Stimulus dalam tes ini lebih terstruktur sehingga kebebasan dalam memberi respons kurang jika dibandingkan dengan teknik konstruktif. Contohnya berupa tes SSCT dan Rosenzweig Picture- Frustation Study.
4. Teknik Choice or Ordering Devices
Teknik yang kaitannya dengan metode psikometrik sangat erat untuk mengatur kembali gambar – gambar, kemudian mencatat referensi atau sejenisnya. Respons yang dituntut dalam tes ini masih relatif sederhana dan terbatas, sehingga paling kurang berkontribusi dalam kebebasan dan spontanitas respons dari subjek.
Contoh berupa Szondi Test dan Tomkins Horn Picture Arrangement Test, Kahn Test of Symbol Arrangement.
5. Teknik Expression
Subjek tidak hanya diberi kesempatan untuk berproyeksi namun juga dapat mengekspresikan dirinya. Metode ini menjadi jembatan antara diagnostik dan terapeutik dengan mengevaluasi gambar yang dikerjakan oleh subjek dan mengevaluasi cara atau teknik yang digunakan subjek untuk melakukan sesuatu.
Contohnya tes BAUM, HTP, dan DAP.
Kelebihan dan Kekurangan Tes Proyektif
1. Rapport dan keleluasaan PenggunaanSebagian besar teknik proyektif dapat berfungsi sebagai ice breaker selama terjalinnya hubungan antara tester dan testi. Tugas-tugasnya menarik dan tidak membosankan, bahkan seringkali bersifat menghibur.
Sehingga dapat digunakan untuk anak-anak, mereka yang buta huruf, dan orang-orang dengan gangguan bicara.
2. Faking
Pada umumnya teknik proyektif dapat terhindar dari kecenderungan terjadinya faking, di bandingkan dengan self-report.
3. Variabel Tester dan Situasi
Sudah dijelaskan bahwa sebagian besar teknik proyektif lemah dalam standardisasi administrasi maupun skoringnya. Oleh karena itu untuk hasil yang akurat sangat penting diperhatikan situasi tester, perilaku tester. Karena hal ini dapat mempengaruhi produktivitas respons, defens, imajinasi dari klien.
4. Norma
Kelemahan dari teknik proyektif adalah data normatif. Sejumlah data mungkin sangat kurang, tidak akurat, atau meragukan. Hal ini juga akan berpengaruh pada obyektivitas interpretasi.
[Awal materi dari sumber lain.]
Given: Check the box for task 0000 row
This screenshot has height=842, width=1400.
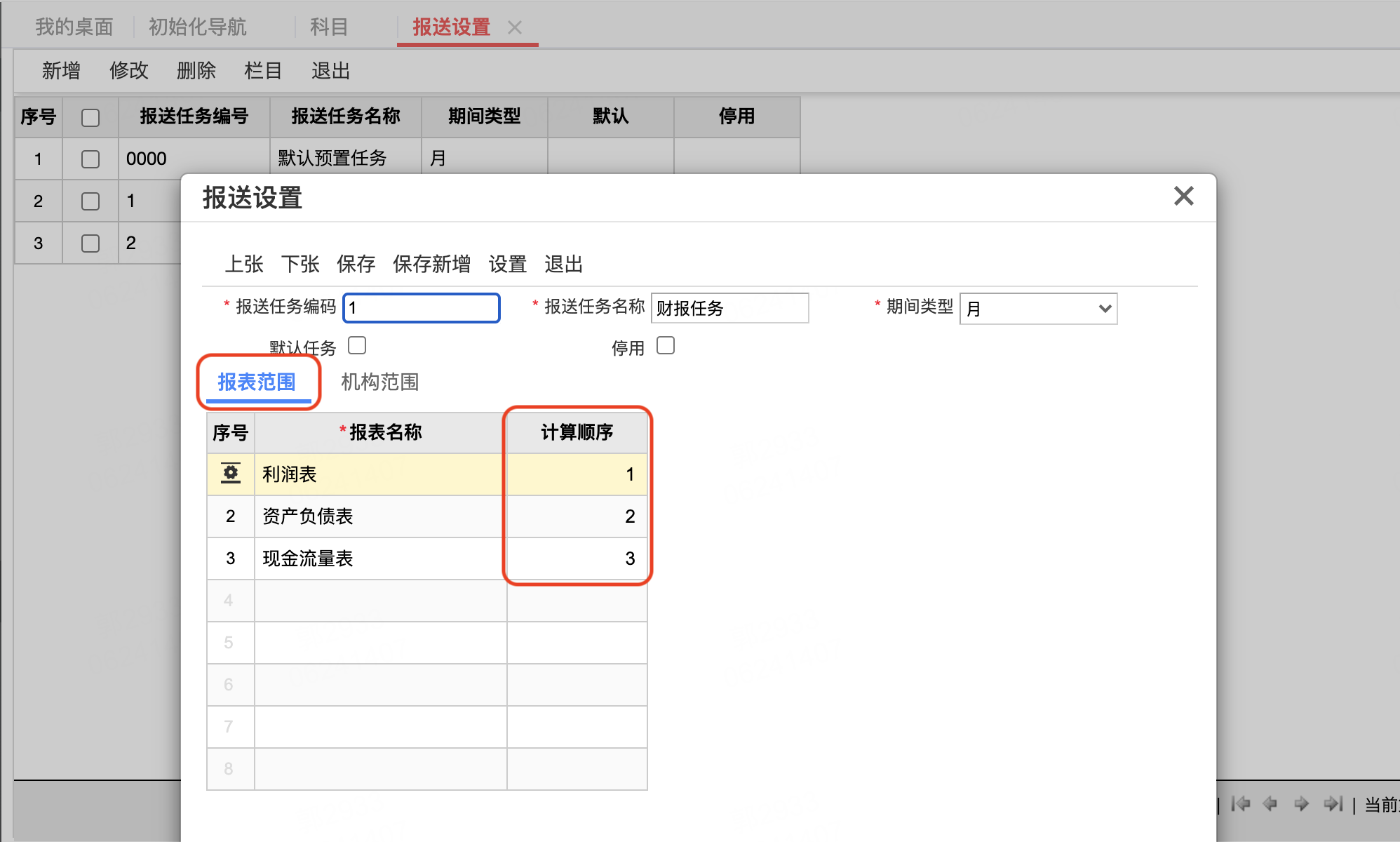Looking at the screenshot, I should [x=90, y=159].
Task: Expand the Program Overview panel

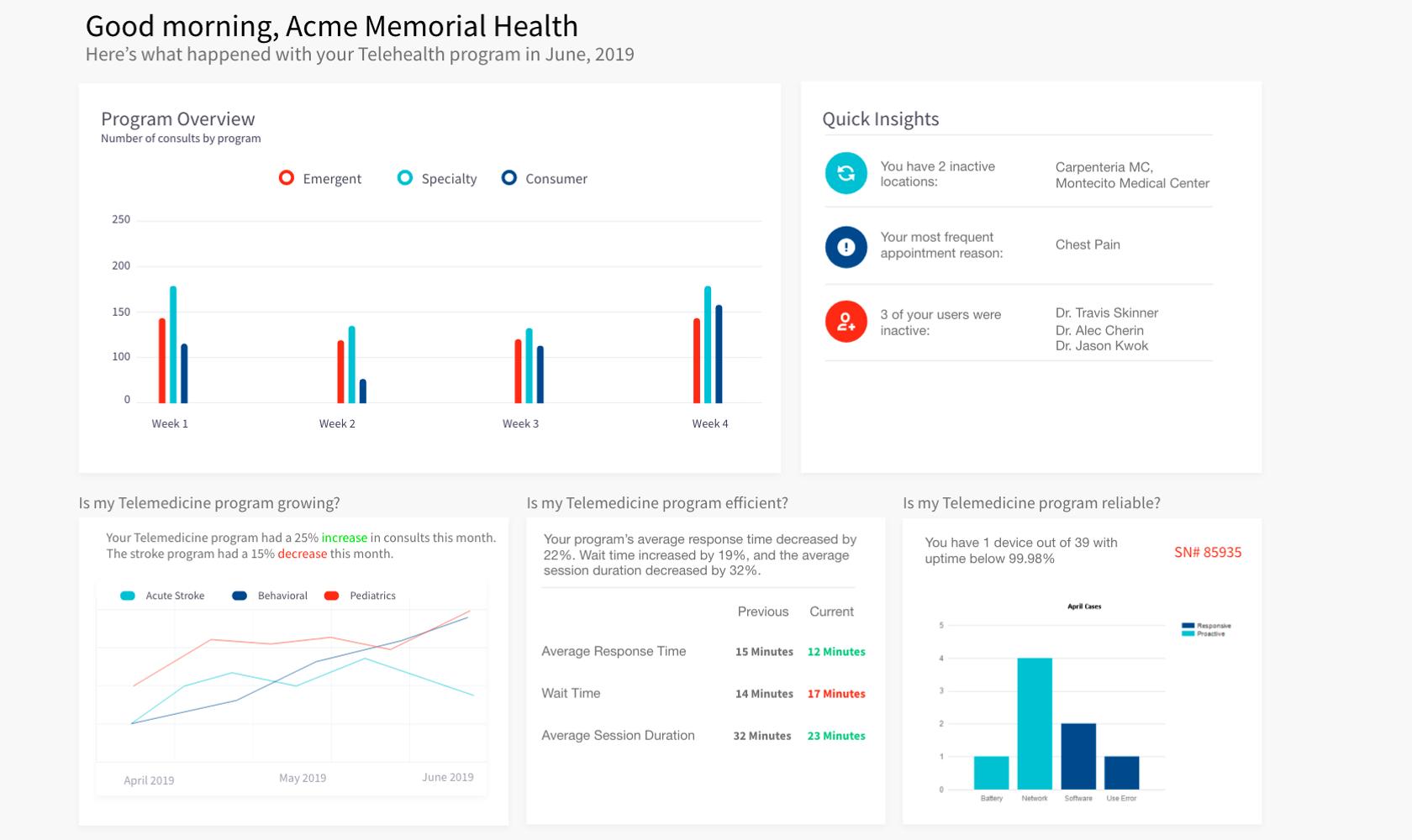Action: (177, 119)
Kebanyakan para klinisi akan menggunakan pengalaman klinisnya dalam interpretasi, sehingga hasilnya menjadi bias.
5. Reabilitas
Sebuah teknik, seperti halnya teknik proyektif, yang dianggap mempunyai prosedur skoring yang relatif kurang terstandar, reabilitas scorer atau penilai menjadi sangat penting.
6. Validitas
Studi tentang validitas teknik proyektif yang banyak dilakukan adalah concurrent criterion – related validity. Dengan cara membandingkan performasi dari kelompok-kelompok kontras, seperti kelompok okupasional dengan kelompok diagnostik, dengan menggunakan alat ukur lain yang mengungkap hal yang sama.